Moonlight
2017
Barry Jenkins
L’heure de vérité a sonné. Si en France on en avait pas beaucoup parlé, avec seulement trois cent mille entrées avant le sacre, le reste du monde était lui aussi largement passé à côté avec moins de 30 M$ avant l’événement qui changea tout, le prix le plus prestigieux de tous : l’Oscar du meilleur film de l’année. La curiosité était alors d’autant plus grande puisqu’en plus d’un prix d’interprétation pour le meilleur second rôle masculin, le film était aussi reparti avec l’Oscar du meilleur scénario adapté, alors même qu’en face on retrouvait l’un des plus grands films de tous les temps, Premier Contact.
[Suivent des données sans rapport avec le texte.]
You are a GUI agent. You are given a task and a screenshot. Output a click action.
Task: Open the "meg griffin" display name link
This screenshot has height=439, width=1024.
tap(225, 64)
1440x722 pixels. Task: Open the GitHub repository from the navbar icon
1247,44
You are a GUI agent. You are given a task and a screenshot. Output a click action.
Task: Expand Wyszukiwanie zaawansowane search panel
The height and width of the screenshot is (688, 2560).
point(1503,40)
Si gagner un quelconque prix face à ce dernier est une hérésie pure et dure et dénote d’une étroitesse d’esprit maladive de la part de l’académie, on tient malgré tout un lauréat surprenant.
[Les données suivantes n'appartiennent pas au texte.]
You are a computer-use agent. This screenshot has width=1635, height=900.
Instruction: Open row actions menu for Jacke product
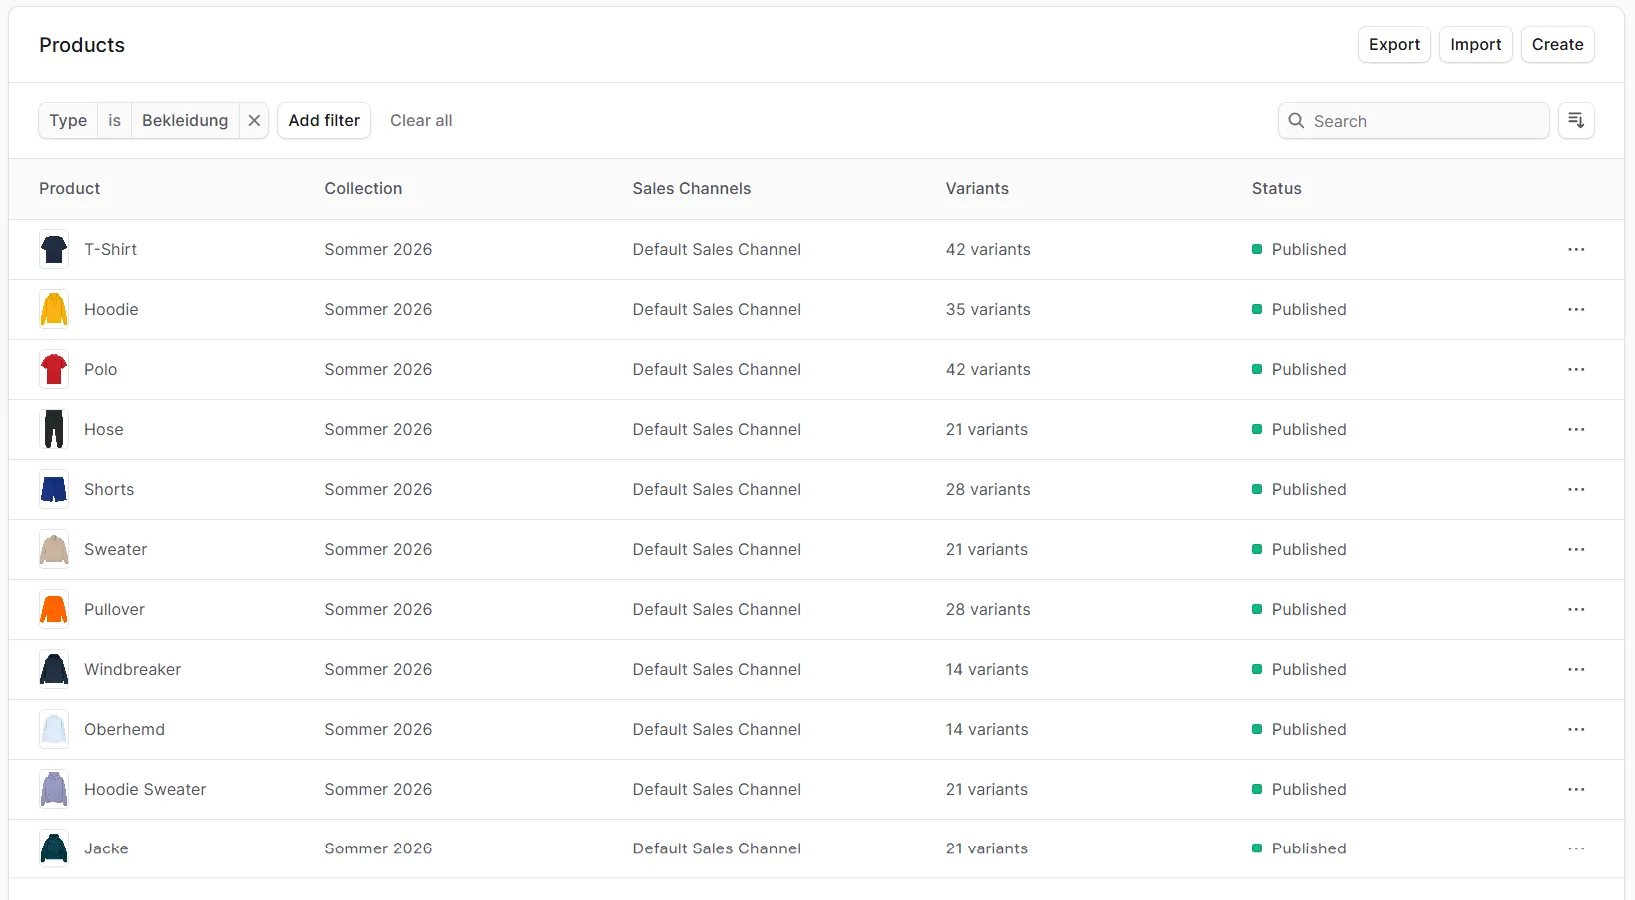click(1576, 849)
Récit en trois actes, le film va s’intéresser à trois périodes charnières de la vie d’un afro-américain qui a grandi dans une zone difficile de Miami et fut élevé par une toxicomane (Naomie Harris). Dans la première, Chiron a une petite dizaine d’années et trouve en la personne de Juan (Mahershala Ali) un point d’attache à un monde qui semblait jusqu’alors le repousser. On suivra ensuite l’évolution de son combat pour l’acceptation à travers deux époques, à 16 ans (Ashton Sanders) puis au seuil de la trentaine (incarné par Trevante Rhodes).
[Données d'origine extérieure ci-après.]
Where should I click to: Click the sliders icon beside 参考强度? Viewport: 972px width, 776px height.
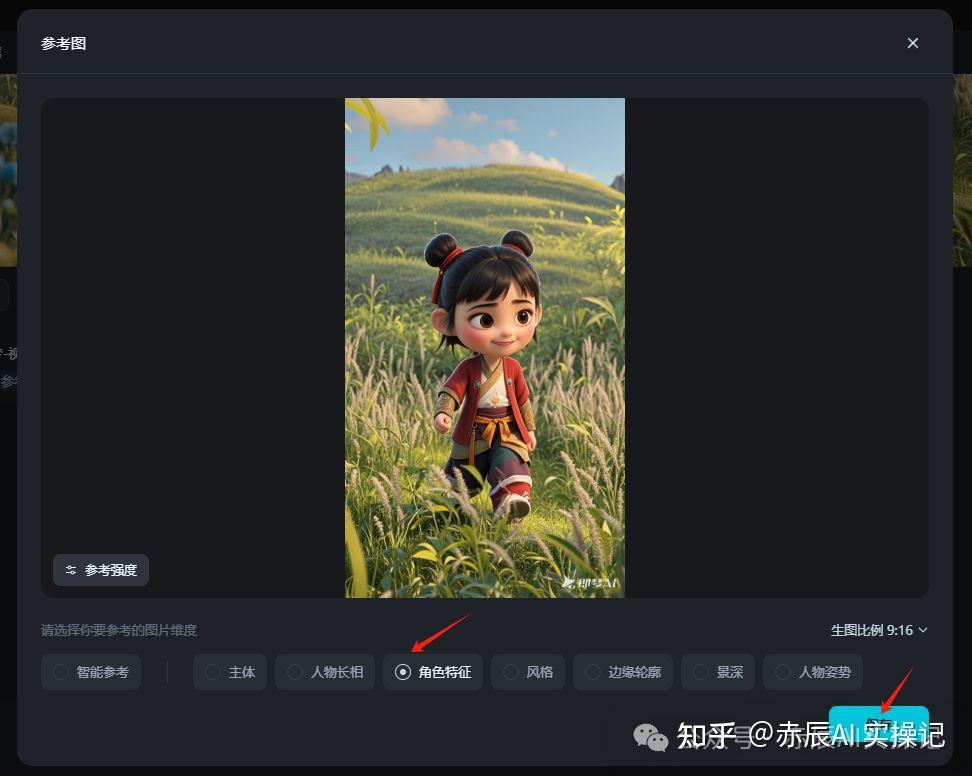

Ne faisons pas planer le suspens plus longtemps : le héros est gay, le genre de détail qui en rebute plus d’un et qui a conduit les spectateurs les moins tolérants à s’éloigner du film, pesant probablement sur la décision du jury l’ayant élu. Pourtant, si la narration en trois actes est très bien gérée (quasiment le même temps accordé à chacun) avec un casting formidable où le talent et la ressemblance physique se combinent, que la musique – nominée aux Oscars – est magnifique et que la réalisation est particulièrement soignée (couleurs éclatantes et focales grand-angle qui déforment l’arrière-plan), c’est parce que le héros est homosexuel que le film est si réussi. On a beau s’en douter, le voir est bien plus probant : être un noir tantouze dans un milieu craignos n’est pas une option envisageable. On constate toute l’hostilité qu’il peut en résulter, ressentant alors tout le désarrois que peut traverser Chiron, et voir les réactions de chacun et les solutions tentées est édifiant. Le talent des trois interprètes se partageant le rôle est admirable, créant un attachement malgré le rejet qu’on peut avoir face à sa nature, et on retiendra effectivement Juan, le charismatique mentor dont l’acteur qui y prête ses traits a reçu la consécration suprême. C’est brillant de justesse, on se sent impliqué et l’histoire nous prend aux tripes, alors ne laissons pas des à priori gâcher une belle leçon humaine et cinématographique.